Here's the Legal Eagle in the video I promised. In the "pay" version of this, you don't get the commercial at the end and instead, he makes a slightly firmer summation about why the 14th Amendment will probably not keep Donald Trump off presidential ballots…

Day Six…

This blog began on December 18, 2000 so this is Day 8,311. When people ask me, "Do you have a pet?" I usually answer, "No, I have a blog." It's almost the same thing in that you have to keep checking on it and it requires constant feeding. If you are grateful for my pet…

Today's Video Link

This is Sara Bareilles who, with a fine orchestra and backup singers, delivers a nice rendition of "When You Wish Upon a Star." I've always had a strange fondness for this song — strange because I really don't believe in its message. Wishing upon a star is harmless, I suppose, but if you want your dreams to come true, you're going to have to do a lot more than wish, especially because Fate is not always kind and often does not step in and see you through.

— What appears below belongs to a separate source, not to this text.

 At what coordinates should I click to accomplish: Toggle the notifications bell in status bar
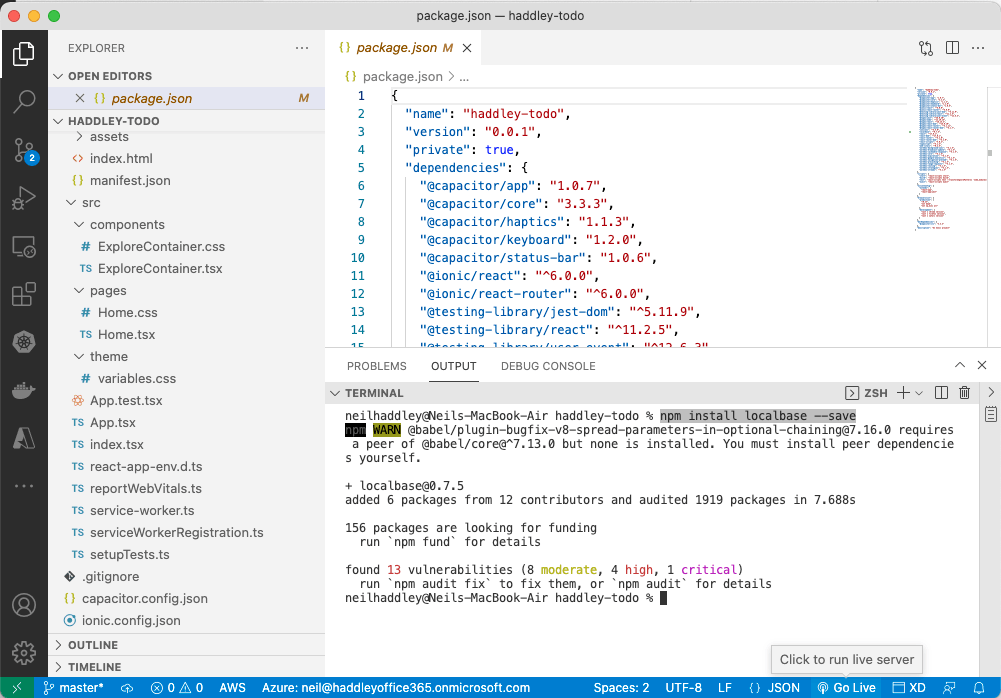(979, 688)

Still, it's a great song. Like almost everyone else, I liked it best when the cricket sang it but this is pretty good too…

Today's Political Observation

I'm not looking at the news much these days but every time I do, I see articles about how the prosecutors prosecuting Donald Trump want him to shut up and I see "legal scholars" (the quotes denote that some of them are dubious in their expertise) saying that every time Trump opens his mouth, he confesses to something and hands them evidence to use against him. What is wrong with this picture?

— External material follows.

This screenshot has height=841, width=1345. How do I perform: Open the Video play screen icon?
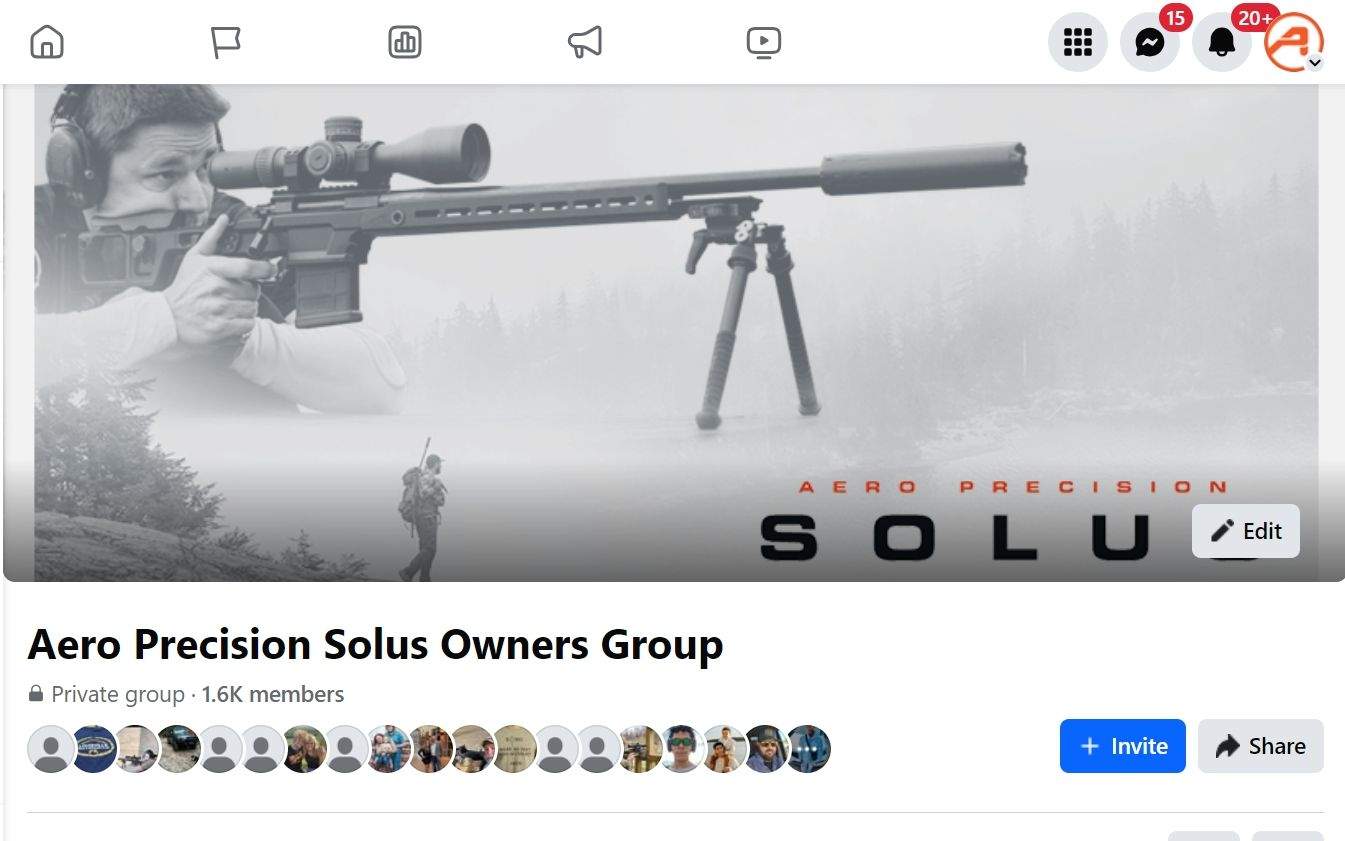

Earlier today, I started writing but did not finish or post an item about how all this stuff about how the 14th amendment could get Trump disqualified from many ballots. I'm thinking that the wording of it seems too vague or arguable to me to achieve what many are hoping it will achieve. I'm still not convinced he'll be the Republican nominee but if he is, he'll be on all or most state ballots.

But I'm not going to finish or post what I started writing. A little while ago, I watched a new video by Devin "Legal Eagle" Stone. It's members-only at the moment but it should be on YouTube (and on this site) later this evening or tomorrow. He basically says the same thing but says it better with more backing in laws and precedents. So I'm going to let an attorney speak for me…which is something Mr. Trump oughta try.

Corn Flakes

This image seems to be ricocheting around Ye Olde Internet and several folks, knowing of my dislike for candy corn, have sent it to me. It's a sign for MJ's Steel City Sports Bar & Grill, which Google tells me is located on Cliff Mine Road in Coraopolis, Pennsylvania.  Next time I'm in that area which I've never been to and can't imagine why I would ever have reason to visit, I'll have to drop in and try their Chicken Parm Hoagie.

Actually, I have stopped belittling candy corn since my sweet tooth went away, which mysteriously happened a year or so after my 2006 Gastric Bypass Surgery.  I am still repulsed at the remembered taste of candy corn but now I also feel that way about Hershey Bars, M&Ms, Butterfingers, Reese's Pieces, Raisinets, Snickers, Milky Ways, chocolate-covered anything, etc.  So it seems unfair to pick on candy corn.  Cole slaw is, of course, quite another matter.